Document extract:
## start

Catholic San Francisco covered and promoted the first Walk for Life West Coast, held Jan. 22, 2005. The Walk was condemned in advance by all of the city’s supervisors and Mayor Gavin Newsom, who declared “Stand Up for Choice Day” and held a counter demonstration. Smith wrote the story and photographed this Walk. Healy editorialized in the pages of Catholic San Francisco under the headline “Shame of San Francisco” writing, “Thanks to the repugnant rhetoric of city officials and the boorish behavior of several hundred pro-abortion activists, San Francisco went a long way on Jan. 22 to solidify its reputation as one of the most intolerant cities in the nation.”

Healy’s editorializing was in the tradition of Father Peter Yorke, diocesan priest who was an editor of The Monitor in the 1890s and at the forefront of defending Catholic interests against the attacks of the American Protective Association. Father Yorke published a series of exposes on the APA, engaged in public debates and played a key role as a labor activist. 

In the Teamsters’ Strike of 1901, Yorke placed the Catholic Church of San Francisco firmly on the side of labor, making impassioned speeches to thousands of workers. He said, “As a priest, my duty is with the working people, who are struggling for their rights, because that is the historical position of the priesthood and because that is the Lord’s command.”

Catholic San Francisco also documented the church’s role in standing up for immigrants, covering immigration and affordable housing issues, visiting the jails and leading prayer services for those killed on city streets.

Healy said the biggest story the paper covered in 2010 was the explosion of a PG&E gas pipeline explosion in San Bruno.

It killed eight people, including one Catholic school child and her mother. The cover photo for the Sept. 17 issue showed a group of St. Cecilia School students crying during a memorial for a classmate and her mother who perished.

## end

Extracted information:

## start

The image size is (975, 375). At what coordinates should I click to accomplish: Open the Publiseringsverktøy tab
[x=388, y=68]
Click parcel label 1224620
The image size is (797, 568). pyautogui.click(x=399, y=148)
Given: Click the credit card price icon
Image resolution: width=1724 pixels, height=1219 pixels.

## end
## start

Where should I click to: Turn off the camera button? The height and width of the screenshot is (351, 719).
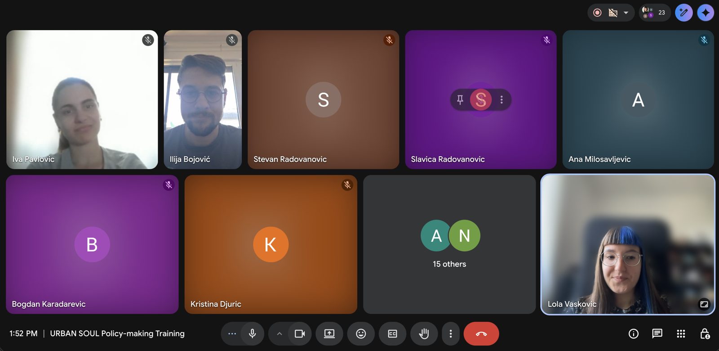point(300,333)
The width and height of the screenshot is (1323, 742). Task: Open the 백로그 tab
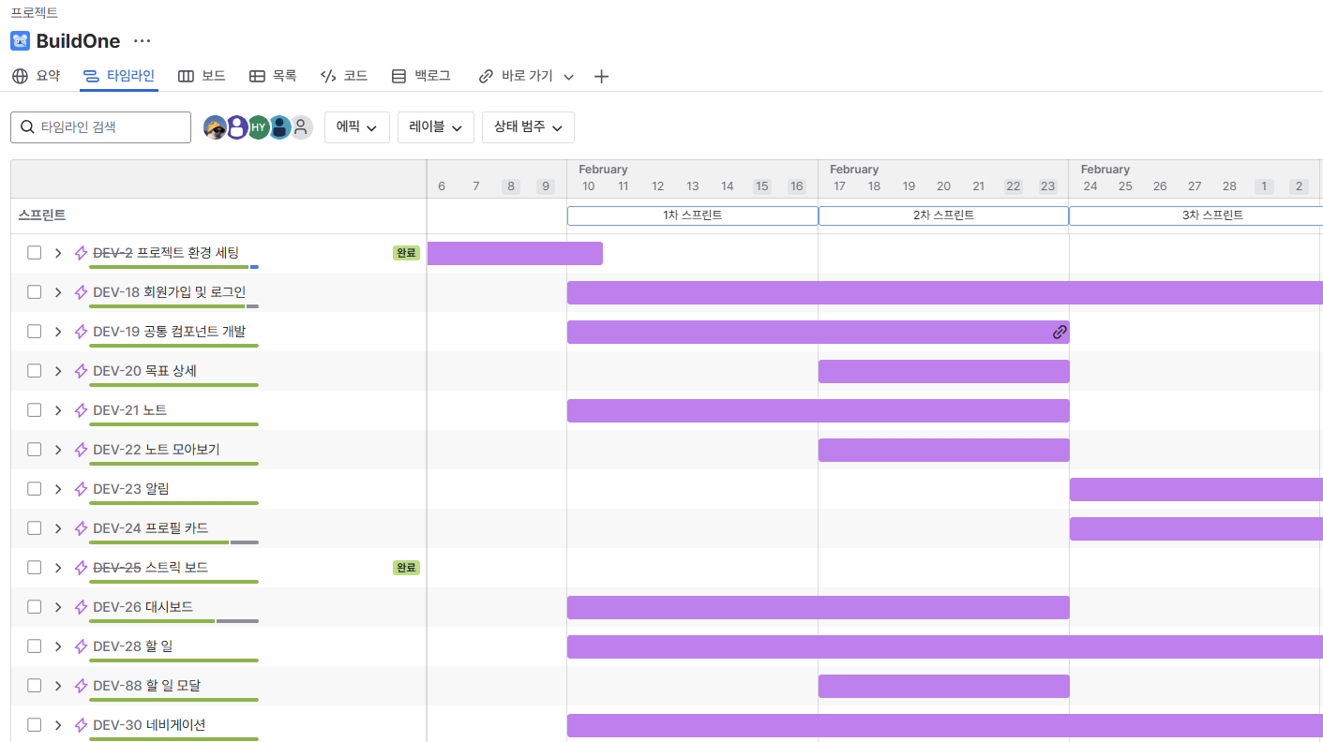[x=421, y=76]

## end
## start

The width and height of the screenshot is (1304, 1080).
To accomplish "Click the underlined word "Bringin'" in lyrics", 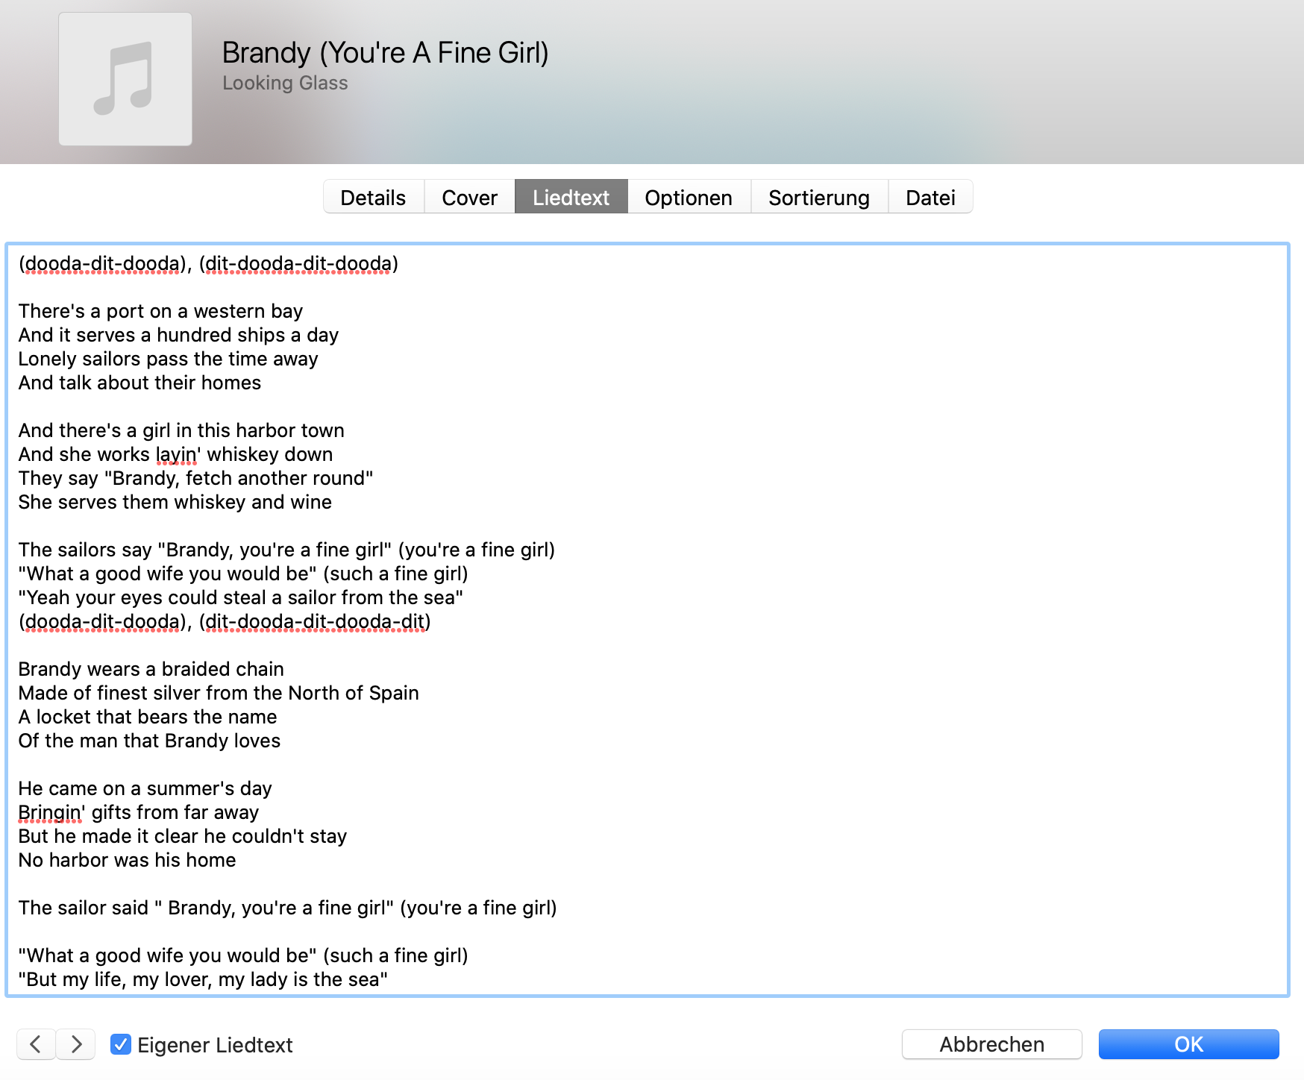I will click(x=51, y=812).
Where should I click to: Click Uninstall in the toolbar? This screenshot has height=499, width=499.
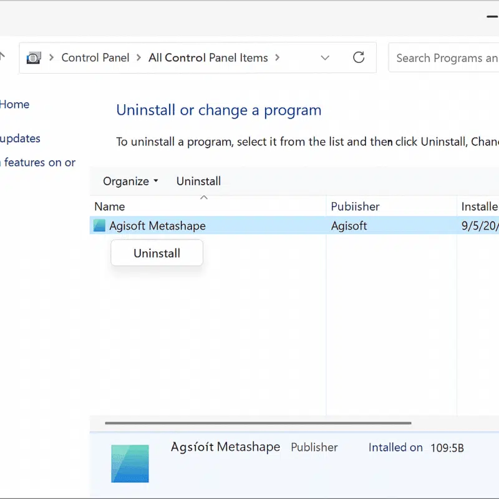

## end

Instruction 1:
Summarize the passage on Catholic San Francisco in two sentences.
Instruction 2:
List every journalist, public official, or priest that the passage on Catholic San Francisco mentions by name.

Written answer 1:
Catholic San Francisco covered the first Walk for Life West Coast in 2005, which city officials had condemned, and Healy editorialized against the city's intolerance in the tradition of Father Peter Yorke, who defended Catholic interests and sided with labor in the Teamsters' Strike of 1901. The paper also documented the church's support for immigrants and covered the 2010 San Bruno gas pipeline explosion, which killed eight people, including a Catholic school child and her mother.

Written answer 2:
- Gavin Newsom
- Smith
- Healy
- Father Peter Yorke